The NASB is an excellent Bible for serious study as it is word for word literal translation, sometimes too literal and stilted for public reading.

Many times idioms are translated to their English meaning. All languages have idioms (figures of speech). For example, one may say that one is "hitting the sack". But to someone in China, they may not understand that you mean you are going to bed. Same goes for Hebrew and Greek. At least twice in the Old Testament, it is said that one "covered his feet." That's a case where a clearer rendering is better than a strictly literal one. We may think that he is warming his feet with a blanket. The covering of his feet is a Hebrew idiom, an euphemism meaning "dropping his garments to his feet in order to relieve himself." Translating that idiom as "relieving himself" into the text is preferred, and placing the Hebrew idiom in the footnotes. The NASB places literal translations of idioms in the footnotes several hundred times when it would be confusing to English readers if placed in the text itself, and places the English meaning in the text and the NASB still retains the properties of a literal translation. This is done in the NASB more often than the English Standard Version, and makes the NASB slightly easier to understand than the ESV.

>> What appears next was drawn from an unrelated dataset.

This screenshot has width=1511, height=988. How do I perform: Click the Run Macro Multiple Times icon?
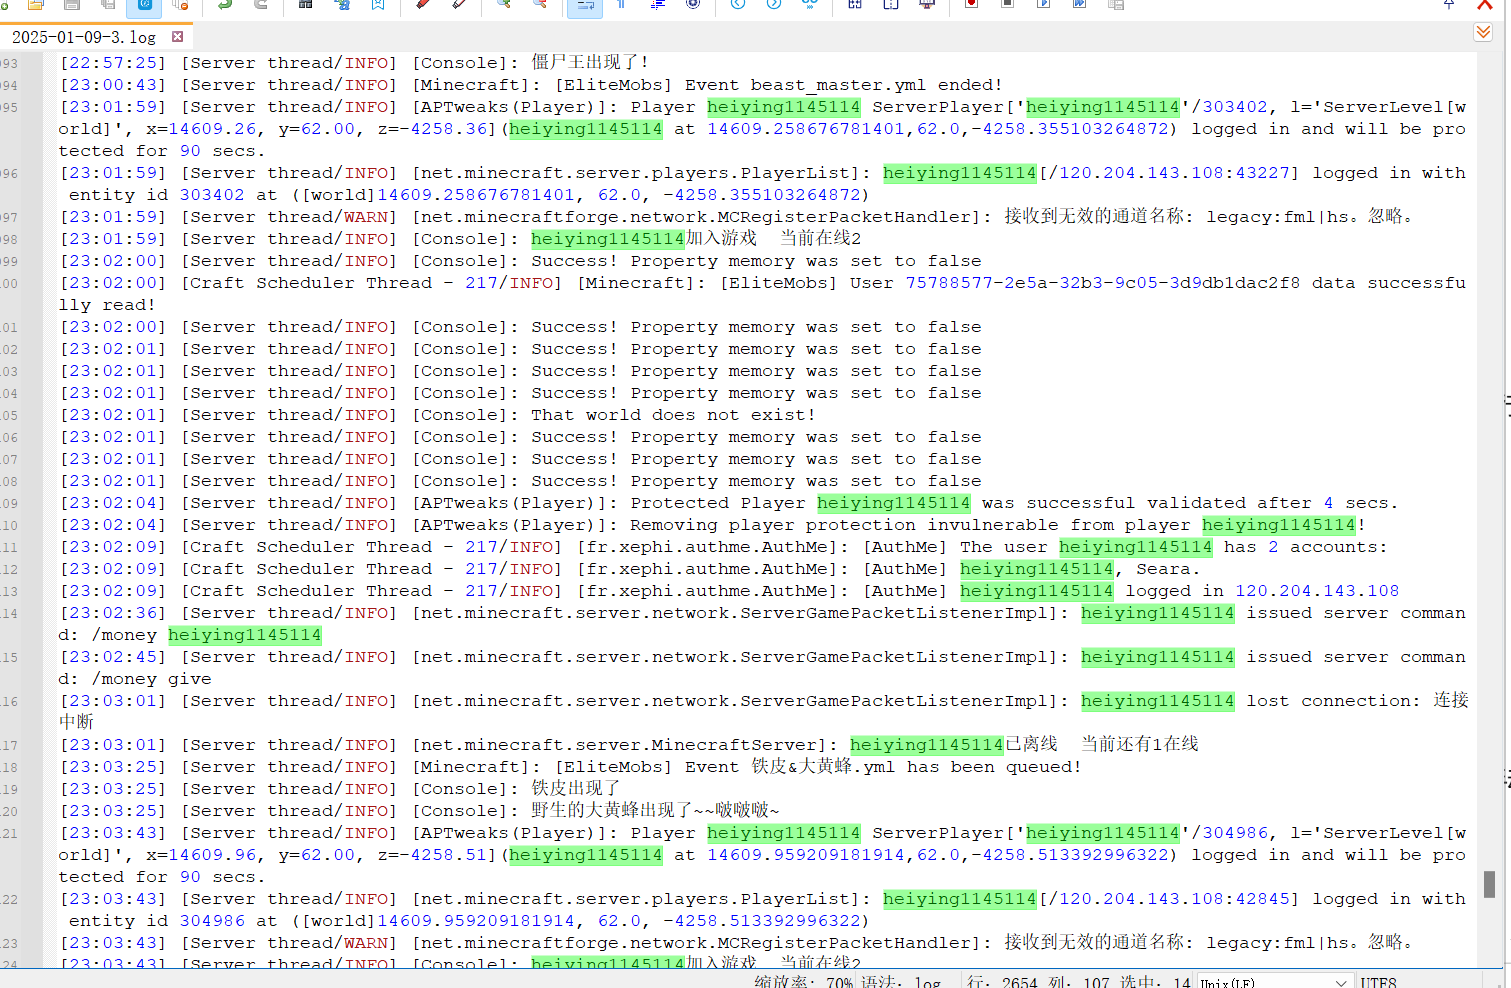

My only disagreement with the NASB is the verses on the exception of a divorce in Matthew 5:32 ("unchasity") and Matthew 19:9 ("immorality") The same Greek word, porneia, is used in both passages, and means a sexual sin. Immorality can mean all kinds of sinful behavior. The NASB dropped the ball here.

Sadly the NASB ia being updated and will become much less literal and even use gender inclusive language. There needs to be an translation on the market that is very literal, and the new NASB will not be it. I will now use the English Standard Version and the New King James Version as my favotite literal translations. The NASB will become just another Bible translation and that is a shame. The new NASB, will be called the NASB 2020, and thankfully the 1995 version will still be in print.

I would highly recommend the 1995 NASB for very serious study, as long as they are aware of the mistakes in Matthew 5:32 and 19:9.